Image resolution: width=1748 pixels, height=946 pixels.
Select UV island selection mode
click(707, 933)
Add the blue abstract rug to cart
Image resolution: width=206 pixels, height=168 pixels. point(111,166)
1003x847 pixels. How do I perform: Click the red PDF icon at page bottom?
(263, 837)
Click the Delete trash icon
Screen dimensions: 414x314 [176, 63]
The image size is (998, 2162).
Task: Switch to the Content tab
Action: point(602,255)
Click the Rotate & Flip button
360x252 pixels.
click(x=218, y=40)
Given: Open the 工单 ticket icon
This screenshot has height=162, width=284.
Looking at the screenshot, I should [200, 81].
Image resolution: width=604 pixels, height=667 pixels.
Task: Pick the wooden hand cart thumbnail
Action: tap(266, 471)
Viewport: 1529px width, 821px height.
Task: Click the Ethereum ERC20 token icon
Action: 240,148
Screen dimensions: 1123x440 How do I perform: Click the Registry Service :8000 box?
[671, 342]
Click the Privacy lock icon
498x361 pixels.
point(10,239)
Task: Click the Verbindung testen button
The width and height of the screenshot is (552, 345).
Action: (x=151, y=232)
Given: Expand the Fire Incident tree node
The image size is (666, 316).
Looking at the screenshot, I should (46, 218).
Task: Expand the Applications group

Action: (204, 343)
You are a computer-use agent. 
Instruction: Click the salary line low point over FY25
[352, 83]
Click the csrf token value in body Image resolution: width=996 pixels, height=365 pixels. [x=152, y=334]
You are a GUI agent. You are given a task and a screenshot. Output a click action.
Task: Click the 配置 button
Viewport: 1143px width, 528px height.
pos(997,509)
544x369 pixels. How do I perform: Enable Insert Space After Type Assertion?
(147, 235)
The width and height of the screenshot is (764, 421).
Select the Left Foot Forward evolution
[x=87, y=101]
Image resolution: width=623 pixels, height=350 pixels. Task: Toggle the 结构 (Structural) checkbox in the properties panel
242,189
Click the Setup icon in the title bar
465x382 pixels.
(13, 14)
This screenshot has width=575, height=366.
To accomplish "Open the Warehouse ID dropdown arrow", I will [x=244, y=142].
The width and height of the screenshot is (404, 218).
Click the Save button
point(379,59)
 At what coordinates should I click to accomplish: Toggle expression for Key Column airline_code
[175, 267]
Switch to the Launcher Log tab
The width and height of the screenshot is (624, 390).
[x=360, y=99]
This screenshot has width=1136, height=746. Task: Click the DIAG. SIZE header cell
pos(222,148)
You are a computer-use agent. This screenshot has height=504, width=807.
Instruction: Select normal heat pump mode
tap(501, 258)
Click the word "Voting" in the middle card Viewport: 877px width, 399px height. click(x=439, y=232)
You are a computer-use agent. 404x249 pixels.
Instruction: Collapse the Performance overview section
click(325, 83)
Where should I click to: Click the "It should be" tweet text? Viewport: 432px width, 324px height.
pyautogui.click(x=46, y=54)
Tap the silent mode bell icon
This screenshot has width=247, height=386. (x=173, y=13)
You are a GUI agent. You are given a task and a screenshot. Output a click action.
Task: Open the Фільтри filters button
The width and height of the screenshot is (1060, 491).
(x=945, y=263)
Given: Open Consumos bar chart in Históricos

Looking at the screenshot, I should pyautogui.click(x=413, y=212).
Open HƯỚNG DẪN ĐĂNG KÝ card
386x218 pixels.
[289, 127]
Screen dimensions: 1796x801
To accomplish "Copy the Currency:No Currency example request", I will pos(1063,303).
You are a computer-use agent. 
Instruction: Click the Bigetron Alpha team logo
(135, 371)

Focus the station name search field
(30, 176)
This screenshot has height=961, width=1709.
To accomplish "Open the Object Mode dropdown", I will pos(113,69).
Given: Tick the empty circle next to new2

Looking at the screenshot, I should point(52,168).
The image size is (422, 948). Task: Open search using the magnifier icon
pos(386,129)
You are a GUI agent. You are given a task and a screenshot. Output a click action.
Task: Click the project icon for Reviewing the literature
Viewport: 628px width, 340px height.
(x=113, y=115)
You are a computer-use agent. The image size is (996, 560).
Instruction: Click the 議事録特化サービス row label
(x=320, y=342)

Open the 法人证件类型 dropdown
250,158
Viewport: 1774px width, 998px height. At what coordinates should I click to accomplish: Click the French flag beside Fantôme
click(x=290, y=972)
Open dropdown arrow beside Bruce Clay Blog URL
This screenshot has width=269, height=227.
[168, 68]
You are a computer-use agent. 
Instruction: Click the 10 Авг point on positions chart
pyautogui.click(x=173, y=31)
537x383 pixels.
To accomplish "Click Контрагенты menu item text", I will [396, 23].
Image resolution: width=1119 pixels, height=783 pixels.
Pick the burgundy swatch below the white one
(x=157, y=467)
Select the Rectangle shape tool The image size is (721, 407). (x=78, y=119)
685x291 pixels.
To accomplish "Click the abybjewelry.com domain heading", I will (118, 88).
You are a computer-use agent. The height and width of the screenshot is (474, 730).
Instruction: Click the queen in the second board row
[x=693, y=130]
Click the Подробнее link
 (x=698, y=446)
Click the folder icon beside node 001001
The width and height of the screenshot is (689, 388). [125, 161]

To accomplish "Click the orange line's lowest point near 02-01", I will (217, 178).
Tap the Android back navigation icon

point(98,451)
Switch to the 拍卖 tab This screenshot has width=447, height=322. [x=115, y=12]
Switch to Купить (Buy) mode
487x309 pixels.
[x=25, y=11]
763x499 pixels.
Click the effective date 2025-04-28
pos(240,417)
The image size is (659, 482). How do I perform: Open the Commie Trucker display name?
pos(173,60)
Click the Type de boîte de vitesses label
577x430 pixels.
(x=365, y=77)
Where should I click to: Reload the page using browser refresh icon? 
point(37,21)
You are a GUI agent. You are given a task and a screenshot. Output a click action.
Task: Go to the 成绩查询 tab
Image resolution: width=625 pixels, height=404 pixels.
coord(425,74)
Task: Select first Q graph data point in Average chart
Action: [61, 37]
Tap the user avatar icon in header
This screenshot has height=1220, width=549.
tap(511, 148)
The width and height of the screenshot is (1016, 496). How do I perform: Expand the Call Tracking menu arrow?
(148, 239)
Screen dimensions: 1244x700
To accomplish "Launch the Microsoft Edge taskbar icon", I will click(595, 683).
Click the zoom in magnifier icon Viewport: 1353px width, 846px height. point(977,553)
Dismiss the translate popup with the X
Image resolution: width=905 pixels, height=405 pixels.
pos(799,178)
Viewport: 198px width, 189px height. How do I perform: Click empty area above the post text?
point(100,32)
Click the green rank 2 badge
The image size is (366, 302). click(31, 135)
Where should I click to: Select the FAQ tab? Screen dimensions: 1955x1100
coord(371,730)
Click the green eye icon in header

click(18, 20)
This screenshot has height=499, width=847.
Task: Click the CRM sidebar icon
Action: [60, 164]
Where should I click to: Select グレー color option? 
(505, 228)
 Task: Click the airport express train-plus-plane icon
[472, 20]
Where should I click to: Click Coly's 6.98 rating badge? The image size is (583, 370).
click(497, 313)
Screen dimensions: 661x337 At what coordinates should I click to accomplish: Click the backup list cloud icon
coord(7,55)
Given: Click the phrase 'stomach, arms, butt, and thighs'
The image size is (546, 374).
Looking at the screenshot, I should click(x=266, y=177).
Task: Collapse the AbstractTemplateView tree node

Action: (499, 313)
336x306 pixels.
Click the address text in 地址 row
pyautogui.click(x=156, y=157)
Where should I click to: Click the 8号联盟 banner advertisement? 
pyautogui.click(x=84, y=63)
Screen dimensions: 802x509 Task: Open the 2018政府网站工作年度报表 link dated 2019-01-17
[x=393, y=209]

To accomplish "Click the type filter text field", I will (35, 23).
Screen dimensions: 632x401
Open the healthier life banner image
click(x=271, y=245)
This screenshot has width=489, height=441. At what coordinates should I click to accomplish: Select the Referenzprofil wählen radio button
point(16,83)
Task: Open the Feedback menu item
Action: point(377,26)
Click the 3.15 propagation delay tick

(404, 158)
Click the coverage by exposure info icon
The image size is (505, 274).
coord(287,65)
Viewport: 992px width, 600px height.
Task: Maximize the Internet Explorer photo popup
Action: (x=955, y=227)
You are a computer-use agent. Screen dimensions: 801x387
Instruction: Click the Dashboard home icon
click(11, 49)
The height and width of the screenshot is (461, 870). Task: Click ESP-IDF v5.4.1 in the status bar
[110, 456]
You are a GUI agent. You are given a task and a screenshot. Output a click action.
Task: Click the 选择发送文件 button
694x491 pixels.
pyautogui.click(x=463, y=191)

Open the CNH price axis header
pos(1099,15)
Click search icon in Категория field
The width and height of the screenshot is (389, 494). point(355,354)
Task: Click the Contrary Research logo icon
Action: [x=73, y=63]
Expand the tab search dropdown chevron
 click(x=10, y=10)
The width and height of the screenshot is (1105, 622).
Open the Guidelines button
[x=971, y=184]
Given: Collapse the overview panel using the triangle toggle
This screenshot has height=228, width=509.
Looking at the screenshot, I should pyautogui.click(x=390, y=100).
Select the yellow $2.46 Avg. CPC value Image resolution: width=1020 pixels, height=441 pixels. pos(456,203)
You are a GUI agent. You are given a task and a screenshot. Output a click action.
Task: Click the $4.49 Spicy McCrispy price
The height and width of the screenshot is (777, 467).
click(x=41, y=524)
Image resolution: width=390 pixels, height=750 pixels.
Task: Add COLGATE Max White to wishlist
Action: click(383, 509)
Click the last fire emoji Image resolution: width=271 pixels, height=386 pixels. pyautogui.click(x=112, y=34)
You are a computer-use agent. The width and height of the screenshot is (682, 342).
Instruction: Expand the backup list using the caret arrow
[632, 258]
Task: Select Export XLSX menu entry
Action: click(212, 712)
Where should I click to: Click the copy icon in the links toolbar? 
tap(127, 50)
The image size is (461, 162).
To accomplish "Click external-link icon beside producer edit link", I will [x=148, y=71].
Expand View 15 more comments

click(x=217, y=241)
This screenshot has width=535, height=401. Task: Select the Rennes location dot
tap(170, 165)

* * * * *

Problem description:
Rewrite the records starting at the line containing "Select the Rectangle" and ending at the line containing "[x=693, y=130]" as a Markdown table, with a Row column numbering each line and a Line column holding its text, leaving out blank lines.

Exercise solution:
| Row | Line |
|---|---|
| 1 | Select the Rectangle shape tool The image size is (721, 407). (x=78, y=119) |
| 2 | 685x291 pixels. |
| 3 | To accomplish "Click the abybjewelry.com domain heading", I will (118, 88). |
| 4 | You are a computer-use agent. The height and width of the screenshot is (474, 730). |
| 5 | Instruction: Click the queen in the second board row |
| 6 | [x=693, y=130] |